Gegen acht Uhr am Abend waren die Feuerwehren Quickborn, Ellerau und Kaltenkirchen zu einem PKW-Brand auf einem LKW-Anhänger alarmiert. Aufgrund des Rückstaus haben die aus Quickborn anrückenden Einsatzkräfte kein Durchkommen gehabt. Um an die Einsatzstelle zu gelangen, öffneten sie die Gleitschutzwände zwischen den Fahrbahnen und fuhren entgegen gesetzt der üblichen Fahrrichtung, hier war der Verkehrs ebenfalls zum Erliegen gekommen, weswegen auch die Feuerwehr Kaltenkirchen erst verzögert an der Einsatzstelle eintreffen konnten.


Lkw brennt, vier Neuwagen schon erfasst
Vor Ort brannte das Führerhaus des Lkw selbst bereits in voller Ausdehnung. Beladen war das Fahrzeug mit acht Autos. Das Feuer hatte bereits vier der hochwertigen Neuwagen erfasst. Der Trailer-Anhänger mit vier weiteren Pkw war durch das Feuer unmittelbar gefährdet. Daher trugen die Einsatzkräfte unter schwerem Atemschutz einen massiven Löschangriff mit fünf handgeführten Strahlrohren vor.


Löschwasserversorgung erst im Pendelverkehr
Um für den Löschangriff ausreichend Löschwasser zur Verfügung zu haben, wurde zunächst mit drei wasserführenden Fahrzeugen ein Pendelverkehr eingerichtet. Dazu haben die Fahrzeuge ihre Wassertanks an einem Hydranten, in der Nähe zur Anschlussstelle Quickborn, aufgefüllt und dieses Wasser schließlich an die Löschfahrzeuge am Einsatzort abgegeben. Im weiteren Verlauf wurde ein Hydrant an einer Parallelstraße der Autobahn im Gemeindegebiet von Ellerau genutzt, um weiteres Wasser zuzuführen. Nachdem das Feuer weitestgehend gelöscht war, wurden die ausgebrannten Fahrzeuge mit Schaum abgekühlt, der auch ein erneutes Aufflammen von Brandnestern verhindern sollte.


Hoher Schaden
Das Übergreifen der Flammen auf den Anhänger konnte verhindert werden. Jedoch wurden zwei der Fahrzeuge ebenfalls beschädigt. Auch an dem Straßenbelag selbst, der im Zuge des Ausbaus der Autobahn vor weniger Zeit erneuert wurde, ist Schaden entstanden.

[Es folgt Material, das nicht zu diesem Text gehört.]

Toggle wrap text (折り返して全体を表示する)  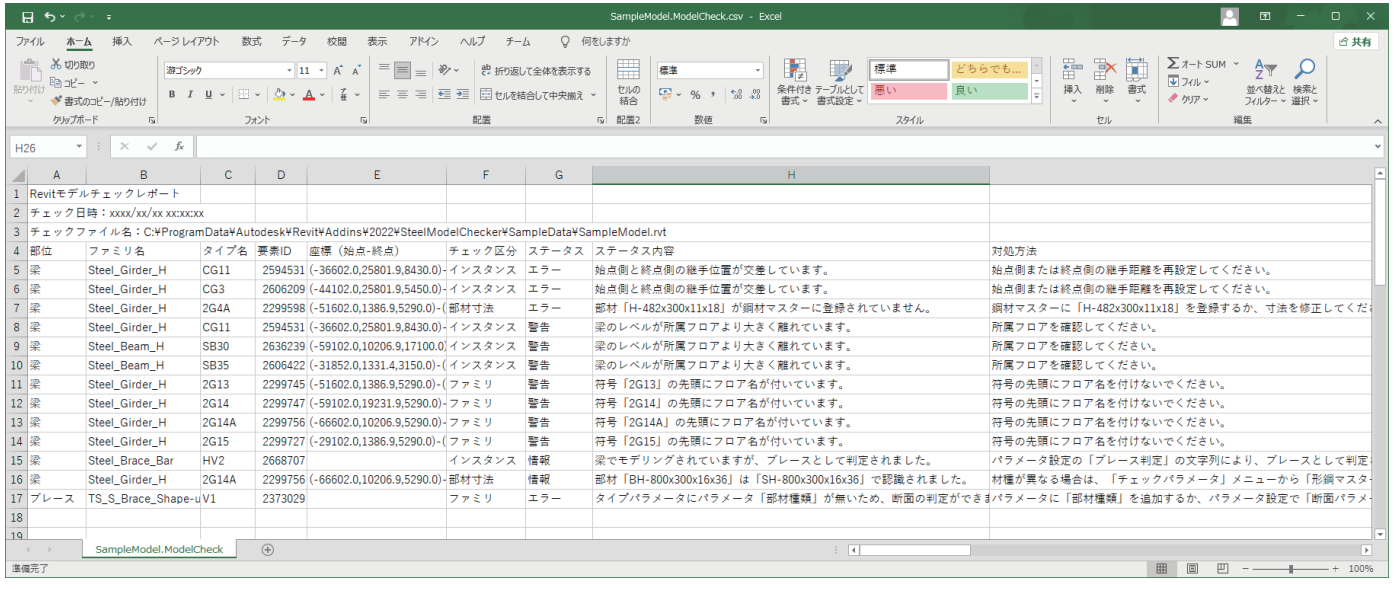535,71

Erste Schätzungen des Gesamtschadens belaufen sich in den höheren sechsteiligen Bereich. Durch die enorme Hitze wurden auch die Kraftstofftanks des LKWs beschädigt. "Ein Großteil des Kraftstoffs war bereits verbrannt.", erklärt Einsatzleiter Thomas Schröder, stellvertretender Zugführer der Feuerwehr Quickborn. Dennoch musste die Gefahrguteinheit der Kaltenkirchener Feuerwehr noch ungefähr 100 Liter Dieselkraftstoff aus den Tanks abpumpen.

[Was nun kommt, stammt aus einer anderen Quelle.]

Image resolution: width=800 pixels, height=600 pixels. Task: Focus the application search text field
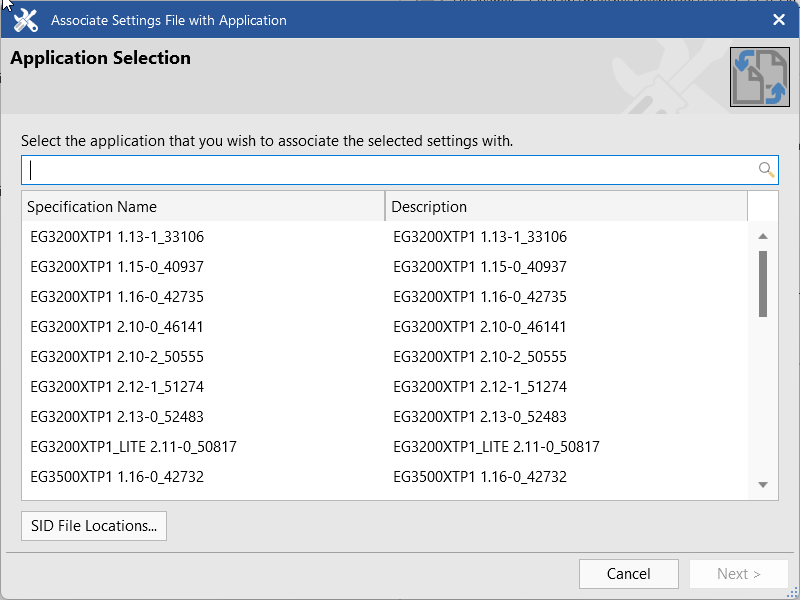tap(390, 170)
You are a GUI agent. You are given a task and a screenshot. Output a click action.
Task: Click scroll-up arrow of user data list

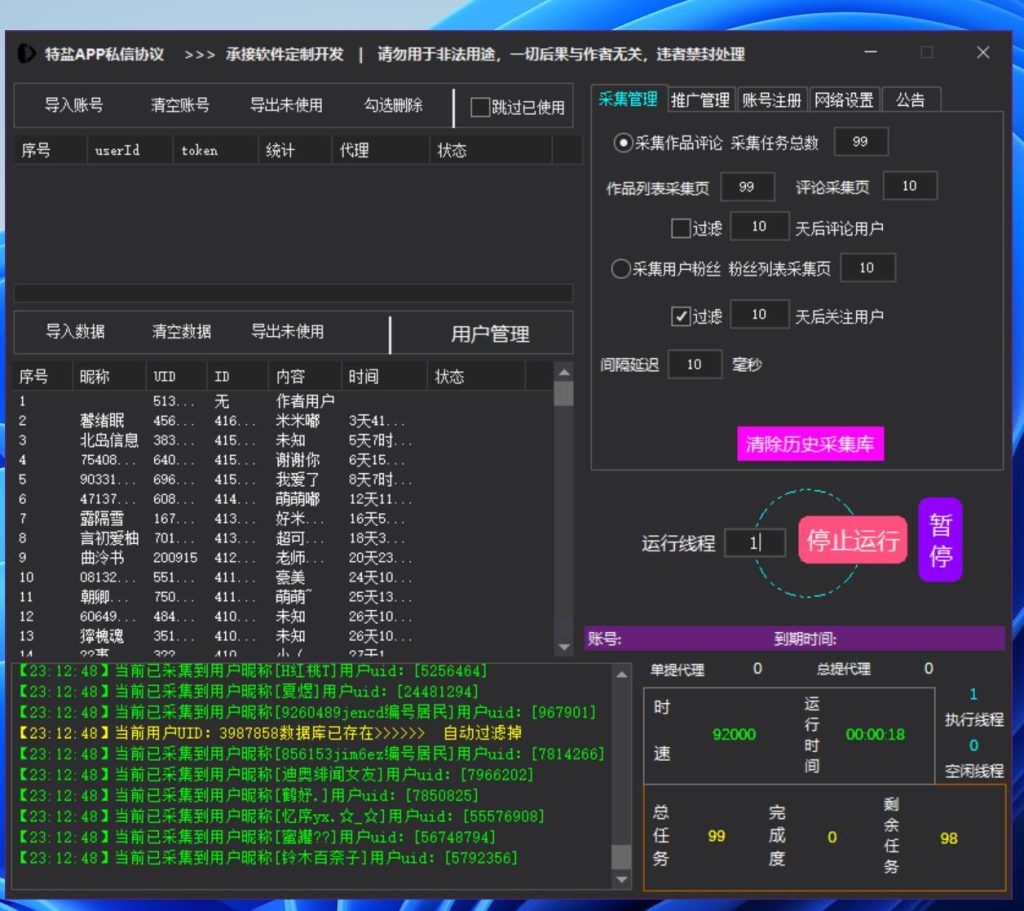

Das für den Ausbau der Autobahn verantwortliche Unternehmen leitete gemeinsam mit einem Fachunternehmen die ersten Maßnahmen zur Bergung ein. Zudem muss die Fahrbahn aufwendig gereinigt werden. Dazu werden die Sperrungen auf der Autobahn voraussichtlich bis Freitagnachmittag aufrecht erhalten. Für die Einsatzdauer von drei Stunden war die Autobahn in beiden Fahrtrichtungen vollgesperrt. Der Verkehr wurde nach Beenden der Löscharbeiten kontrolliert abgeleitet. Die Feuerwehr Quickborn konnte den Einsatz nach Herstellen der vollständigen Einsatzbereitschaft gegen Mitternacht beenden.